How have organizations managed messaging and internal communications across the region? How has this contributed to maintaining employee engagement?

Best practice is deliver “context” message from senior leadership (situation, expectations, commitments, priorities) then let local leadership have the freedom to manage the day to day.  Things change so quickly the operational management has to be done on the ground and not centrally.

A multinational I have been working with has been through a journey of modernization over the last 5 years. The efforts made to embed strong leadership principles, agile culture and dealing effectively with ambiguity have really paid off – working with constantly changing messages, bad information and unknown situations typifies the Covid workplace, and the whole company has been able to maintain its focus on how to create successful outcomes despite this.

Have you seen any creative ways in which companies have contributed to the fight against Covid-19 (not necessarily financially)?

  • Engage the families (24/7 mentality)
  • Share supply chains on PPE, protective equipment with neighbor companies
  • Support families, ie schoolchildren situations
  • Change production to make PPE (ie a building products company changed a knitting line over to make masks)


What do you think companies should be doing to get back on track?

Simplify Priorities, Set Clear Protocols On Covid Management, Keep Communicating.

To kickstart growth, where do you think investments in new resources can best be made?

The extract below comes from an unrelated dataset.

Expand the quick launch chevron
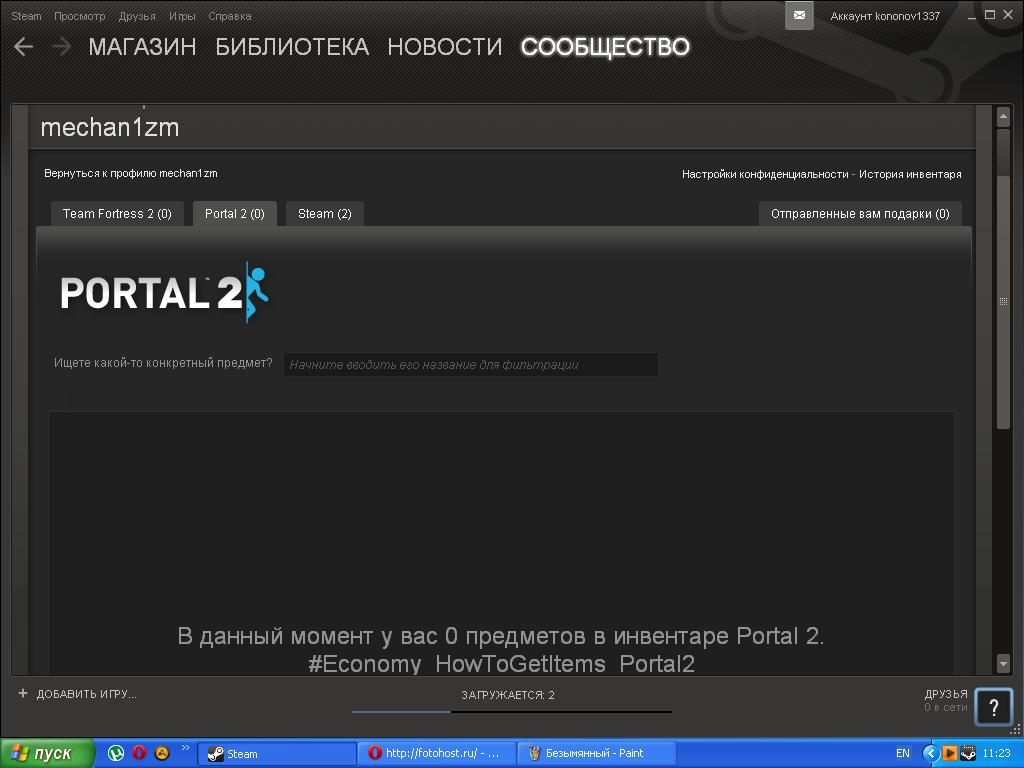 click(185, 749)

Sales and Marketing, Procurement, or other areas?

Depends on the industry.  All of the above represent opportunity.  Sales is huge opportunity as the traditional ways of selling (ie high face to face) may be radically changed.  So this is big opportunity.  Partnering on helping customers production stay active is another opportunity. It should also be remembered that many great companies have been founded in times of crisis and depression.

How do you view the next 6-12 months from a growth and HR perspective?

There will be opportunities but it will be selective rather than broad (ie individual companies and industries) overall will remain depressed vs prior years but pockets of growth will be there.

Do you anticipate that the crisis will make any lasting changes to the way people work, or the way they are allowed to work? (eg more teleworking, less/more travel, more reliance on IT tools, other...)?

All of the above.  I think of it as a rubber band that is not fully retractable.  Things will come back in the direction of “normal” but not fully.  There will be more use of remote and technology.  Face to face interaction will still be valued but may look differently

What have you been surprised by in a positive way from an HR/TA point of view?

People at all levels (including unions) are more open and flexible because everyone recognizes this is seismic event.  So there is an opportunity to make real change happen faster than it was possible before.

To conclude:

What are you most looking forward to in the coming months?

Companies being able to change faster than they thought possible.  Better cooperation in many directions

What changes will you make to the way you live or work after things get back to normal?

  • Keep better health, life balance.